Block-I8

The Time Warp Block

Ah, the holidays! That time of year where none of one’s regular activities seem to get done. Case in point: this block, which I embarrassingly started cutting out pieces for on Thanksgiving weekend, and am just now wrapping up in the week between Christmas and New Year’s.

When I first saw this block, I thought it looked like some sort of portal to another dimension of time or space … and that kind of sums up the construction process for it. I don’t know where the month went, so I’m just assuming it was sucked into the time portal depicted in this block.

While the design looks complicated (time travel devices usually are), it’s really just sewing four triangles on the four sides of a square, and then repeating that process four more times.

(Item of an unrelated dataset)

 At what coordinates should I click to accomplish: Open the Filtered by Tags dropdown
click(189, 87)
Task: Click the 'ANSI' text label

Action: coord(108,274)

The only real trouble I ran into with this block was with marking my stitching lines. I’m not sure if I’ve mentioned my favorite hand piecing tool before, but it’s so awesome that it’s worth mentioning again: The Deluxe Corner Trimmer & Hand Piecing Aid from Marti Michell. Here’s a picture of it in action:

HandPiecingAid

The idea is to be able to draw stitching lines that are exactly 1/4 inch from the edge of the shape, even if it’s an odd shape like a triangle, hexagon, trapezoid, etc. To use the tool, you line up your fabric shape under the appropriate corner of the tool. In the photo above, I’ve lined up one of the pointy sides of a right triangle with the 45 degree mark on the tool. Then you poke your pencil down through the hole at that corner, in order to make a mark that is exactly 1/4 ” from both sides of that point – no eyeballing or guesswork required.

While you’ve got the triangle lined up with the tool, you can also trim off the tip of the triangle point along the edges of the tool – this reduces all that unneeded fabric bulk at the point, and somehow also makes it easier to line up with other pieces that have been trimmed in the same way. I’m no geometry expert, so I don’t really understand why it makes it easier, but I’m willing to benefit from the magic of geometry if I can.

Once you’ve marked each of the corners, you just draw lines connecting the dots along each side, and voila! You’re ready to stitch accurate seams.

The problem I ran into with this block was because of the dark green fabric I used. Normally, with a dark green fabric, I would make the marks with my pink chalk marking pencil, which would show up nicely against that color. However, the red dots on the front of this particular fabric look like pink dots on the backside of the fabric, and I was having trouble figuring out which were my pink dots and which were the fabric’s pink dots.

I tried yellow and blue chalk pencils, and neither showed up as well as the pink would have … but it was enough to get me through with reasonably accurate seams.

It’s possible that the marking issues explain my lack of enthusiasm for finishing this block for over a month. I made some good progress in mid-December while I was waiting for a tardy travel coach driver in Canada (yeah, that’s right, this block is international!), but I was still only about halfway done by the time I got home from all my holiday travel.

So, I did the only thing that made sense when faced with a rip in the space-time continuum preventing one from finishing a quilting block: I queued up the Back to the Future trilogy on my TV and got to work. By the time Marty McFly got back to 1985, the block was complete. And now that the holidays are nearly over, hopefully my timeline will settle down and I’ll be able to get Back to the Quilting again.